**PROBLEM TO WORK ON**
With the line containing "Reset your password (188, 146)" as the starting point, output every line of the data below through its final line, character for character.

-- EXCERPTED RECORDS follows --

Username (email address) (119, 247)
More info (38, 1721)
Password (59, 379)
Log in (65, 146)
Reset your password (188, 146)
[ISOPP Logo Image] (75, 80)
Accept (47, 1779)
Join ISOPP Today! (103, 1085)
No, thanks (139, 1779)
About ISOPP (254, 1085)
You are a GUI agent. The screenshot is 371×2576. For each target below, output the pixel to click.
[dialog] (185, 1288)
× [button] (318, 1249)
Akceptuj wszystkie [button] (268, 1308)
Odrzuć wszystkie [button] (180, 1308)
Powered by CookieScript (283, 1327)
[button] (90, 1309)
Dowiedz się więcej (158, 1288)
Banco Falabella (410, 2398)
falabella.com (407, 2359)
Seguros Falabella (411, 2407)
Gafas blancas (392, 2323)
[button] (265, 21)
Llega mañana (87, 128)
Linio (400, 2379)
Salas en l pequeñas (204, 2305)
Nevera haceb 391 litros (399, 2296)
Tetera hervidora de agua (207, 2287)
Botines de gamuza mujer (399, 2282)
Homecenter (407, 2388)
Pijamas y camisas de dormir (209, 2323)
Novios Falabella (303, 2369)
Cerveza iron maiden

-- EXCERPTED RECORDS concluded --

**RESULT**
Reset your password (188, 146)
[ISOPP Logo Image] (75, 80)
Accept (47, 1779)
Join ISOPP Today! (103, 1085)
No, thanks (139, 1779)
About ISOPP (254, 1085)
You are a GUI agent. The screenshot is 371×2576. For each target below, output the pixel to click.
[dialog] (185, 1288)
× [button] (318, 1249)
Akceptuj wszystkie [button] (268, 1308)
Odrzuć wszystkie [button] (180, 1308)
Powered by CookieScript (283, 1327)
[button] (90, 1309)
Dowiedz się więcej (158, 1288)
Banco Falabella (410, 2398)
falabella.com (407, 2359)
Seguros Falabella (411, 2407)
Gafas blancas (392, 2323)
[button] (265, 21)
Llega mañana (87, 128)
Linio (400, 2379)
Salas en l pequeñas (204, 2305)
Nevera haceb 391 litros (399, 2296)
Tetera hervidora de agua (207, 2287)
Botines de gamuza mujer (399, 2282)
Homecenter (407, 2388)
Pijamas y camisas de dormir (209, 2323)
Novios Falabella (303, 2369)
Cerveza iron maiden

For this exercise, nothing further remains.